▶ Records supplied:
□ □ □ □ □

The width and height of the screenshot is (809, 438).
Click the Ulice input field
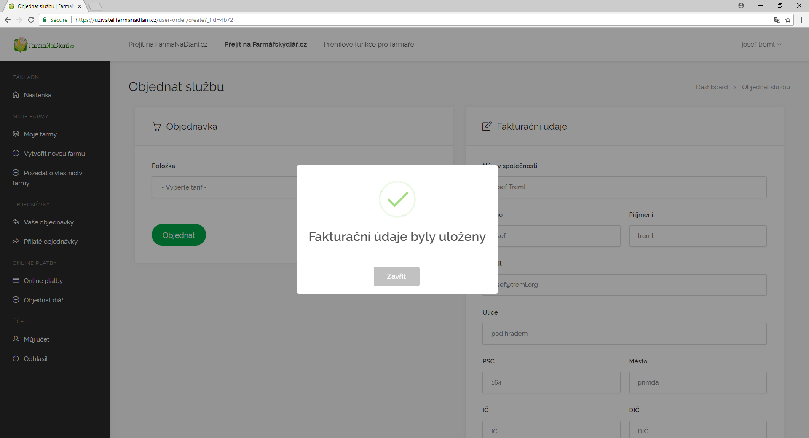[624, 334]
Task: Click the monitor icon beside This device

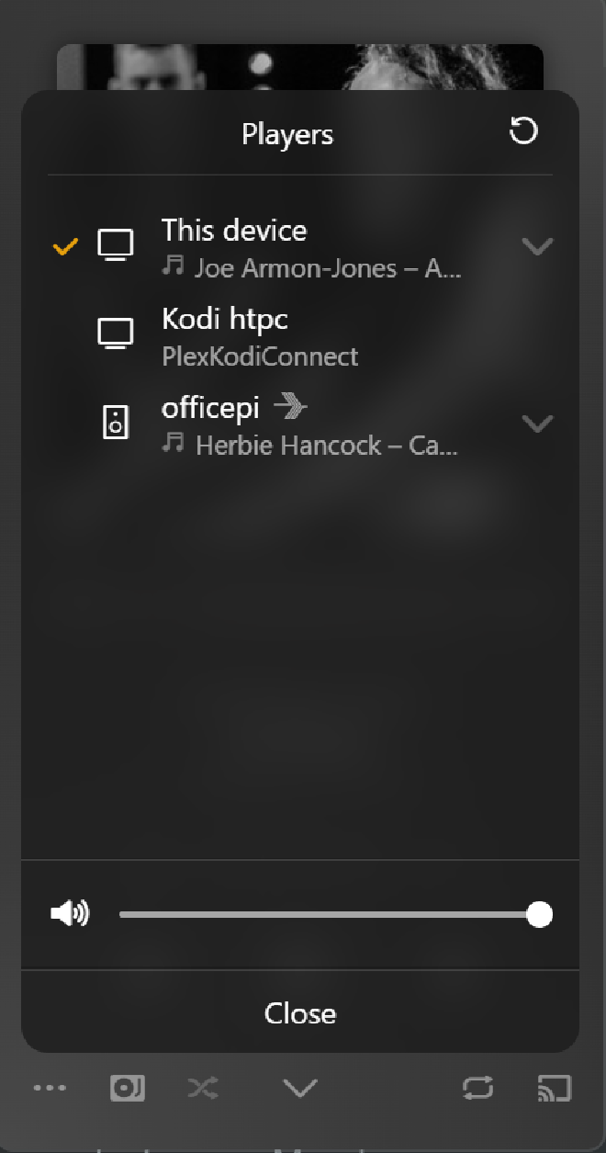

□ □ □ □ □

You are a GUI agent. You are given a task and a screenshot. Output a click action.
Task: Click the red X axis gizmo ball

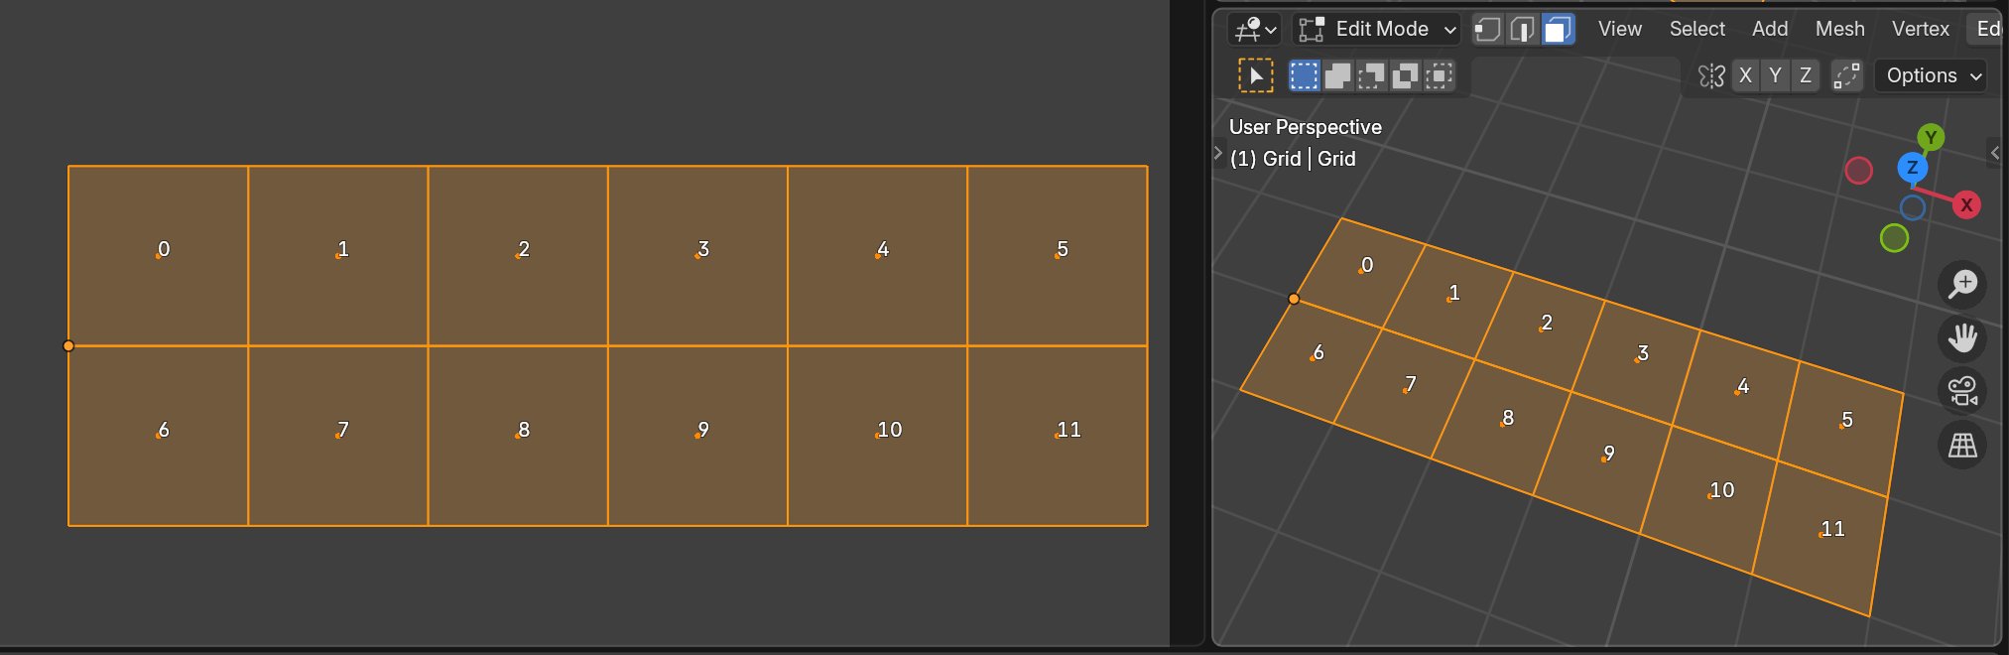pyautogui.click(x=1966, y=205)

□ □ □ □ □

▶ Problem to work on: Find the word "screenshot" in the entries, then copy out every line that has it.

▶ Answer to this exercise:
The width and height of the screenshot is (809, 438).
You are a GUI agent. You are given a task and a screenshot. Output a click action.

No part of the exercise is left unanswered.